The country is no UK roiled by Brexit, or US torn apart by the election of Donald Trump to the American presidency in 2016. But we’ve had our own brushes with polarisation – most recently on the question of an Indigenous Voice to Parliament.
On this episode of Life & Faith, we look at the issue of national division from a sideways angle: could the Anywhere-Somewhere divide explain contemporary polarisation and the gulf in people’s instincts?
The terms belong to David Goodhart, author of The Road to Somewhere: The Populist Revolt and the Future of Politics and Head, Hand, Heart: The Struggle for Dignity and Status in the 21st Century.
People in the Anywhere class, Goodhart says, tend to be well-educated, mobile, and cosmopolitan, making up about 20-25% of the national population.
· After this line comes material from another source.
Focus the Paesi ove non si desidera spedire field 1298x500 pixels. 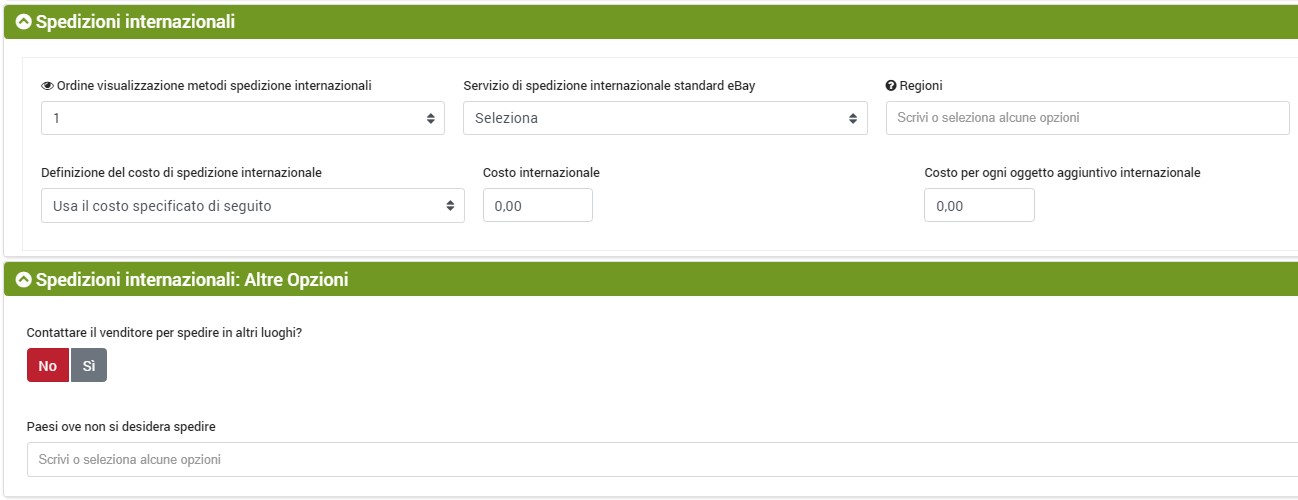660,460
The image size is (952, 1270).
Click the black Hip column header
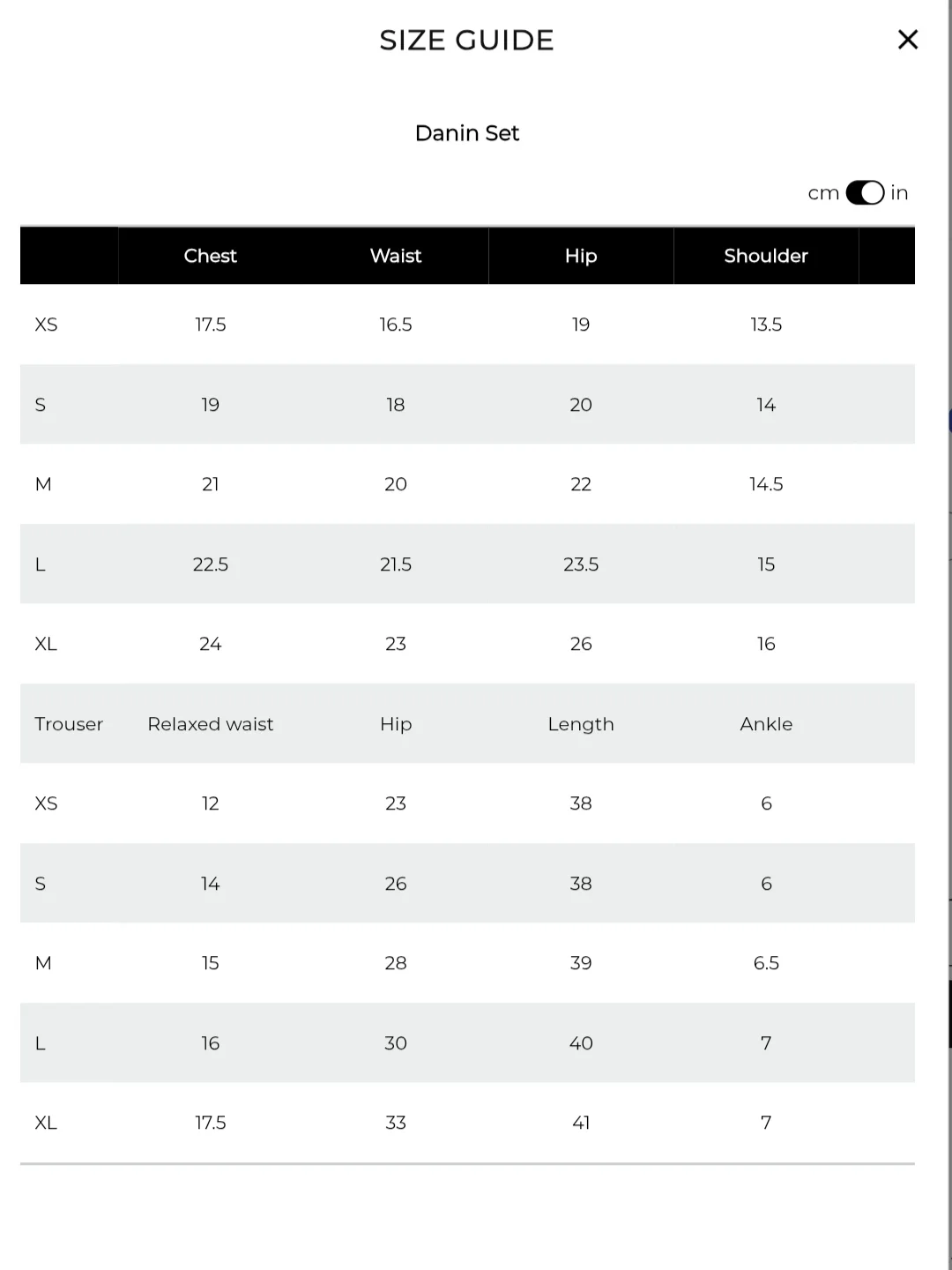581,256
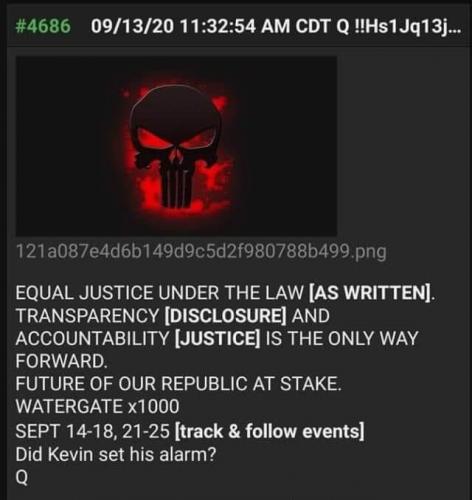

Their Somewhere counterparts, on the other hand, tend to be more rooted in their local communities, perhaps more conservative and communitarian, and make up 50% of the population.
Neither worldview is better or worse, he argues, but Anywheres tend to run the country, and don’t reliably read the national room. For Goodhart, this explains the cry for recognition of recent populist movements – and raises the question of where someone might seek what Goodhart calls “unconditional recognition”.
“The institutions that gave people unconditional recognition like the family, like the church or indeed the nation, all of these things are weaker and the weakening of that unconditional recognition bears most heavily on the people who are the lowest achievers, as it were, in modern liberal democracies.”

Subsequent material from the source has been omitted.